Life aboard the Calypso mocks this gloomy vision. “He ees French like, me,” observes its chef, Alain Vincey, who toiled in the kitchens of New York’s renowned Lutèce restaurant until encountering Cousteau on a midtown street last spring and talking him into a berth aboard ship. “Of course, he loves his pastry and pâté.” Cousteau is an exacting patron. At one dinner he sank his knife into a round of brie so obstinate that he insisted—over the chef’s fervent denial—that it must be of American origin. The Caribbean air is admittedly too humid to raise a brioche de brochette. “But it’s wine all zee time,” adds Vincey, referring less to the captain’s temperate habits than to his crew’s prodigious thirst which is slaked three times a day with gallons of California’s Paisano red.

Mme. Cousteau—”Simone” to a select few—the captain’s wife for 38 years, has had enough of the wine and the talk and the cigars.

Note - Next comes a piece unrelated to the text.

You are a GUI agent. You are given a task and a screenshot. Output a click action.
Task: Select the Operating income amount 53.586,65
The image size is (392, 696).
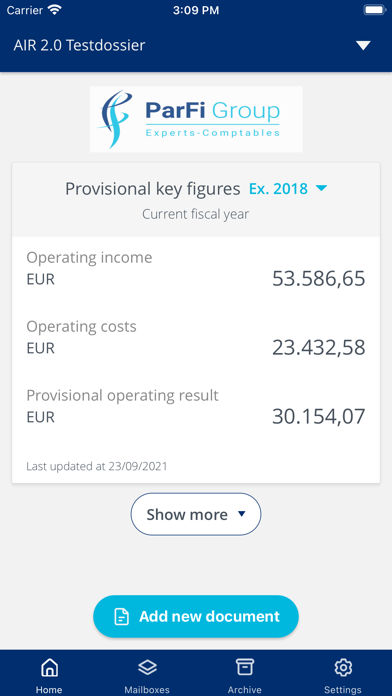click(x=319, y=279)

She retires to the captain’s stateroom amidships and her phonograph. The conversation around the mess table begins to deteriorate into tales of shore leave adventures, though Cousteau remains at his seat swapping reminiscences with veterans of his 27-man crew, some of whom have sailed with him for over 20 years. Others are readying one of the motorized pontoon dinghies for a foray to the fleshpots of Montego Bay.

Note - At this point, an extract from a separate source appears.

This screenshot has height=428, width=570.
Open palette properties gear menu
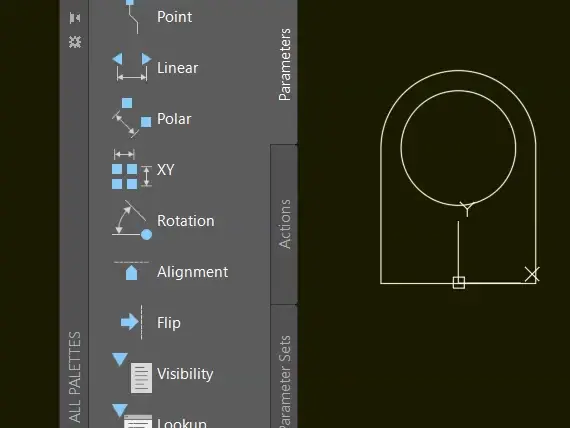(x=75, y=42)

For a few aboard, the talk moves to the cool deck and grows more serious. The subject of Cousteau’s ultimate retirement is, to say the least, a touchy one among those who work for him or have admired his ocean-saving crusade through films, books and now the fast-growing Cousteau Society. It is generally assumed he will die with his boots—or rather his flippers—on. Philippe is obviously being groomed as heir apparent though even admirers of the films for which his son has taken special responsibility (he studied movie-making at MIT) recognize that Papa’s charismatic act will be a hard one to follow. With Cousteau’s only other scion, Jean Michel, an architect in Los Angeles, the future of Cousteau’s mission is clearly tied to the nonprofit society. Ultimately Cousteau would like to see it assume not only complete sponsorship for his projects (whose revenues would then be plowed back) but also for funding and coordinating independent ecological research. The society’s rolls have increased from an initial 40,000 last April to over 100,000 members paying annual dues of $15. However, the overall revenues, while impressive, still cover only part of the roughly $3 million needed to keep the captain’s operations afloat each year. The Calypso alone requires an outlay of $5,000 a day while on film-making expeditions.

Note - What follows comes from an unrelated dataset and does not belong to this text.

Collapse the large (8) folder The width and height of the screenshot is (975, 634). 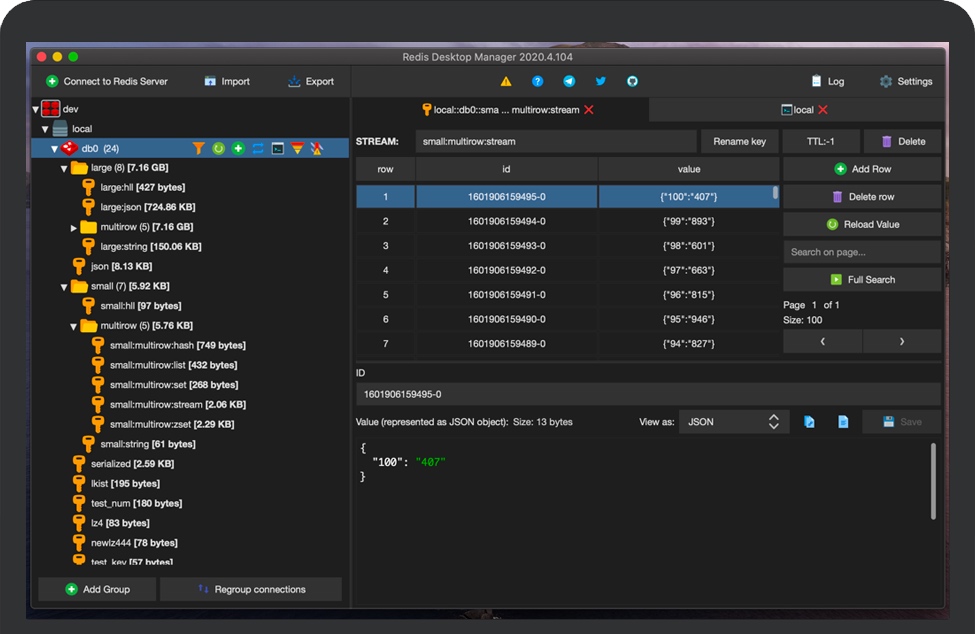click(64, 168)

The conversation is interrupted as the door to the captain’s stateroom opens and Mme. Cousteau comes out, smoking a cigarette and making occasional throaty contributions to the Yves Montand record she has left blaring inside. “My friends are all here. This is my home,” she observes of her life at sea. “What more could I ask?”

Cousteau and his shipmates are winding down their day under stars that bode well for tomorrow’s dives. A newly arrived cameraman makes the mistake of referring to the movie Jaws in the captain’s presence. “Quel désastre!” snorts Cousteau, spitting aside his cigar. “A decent person could not produce Jaws. It reverses everything I’m trying to do—pulling people out of the sea instead of bringing them to it.” His indignation swells. “In all the years, I have never been attacked by sharks; oh sure, once I had to bump one on the nose with my camera. It went away!”

“Alors,” replies Mme. Cousteau, with a smile. “You are too skinny to make a good meal.”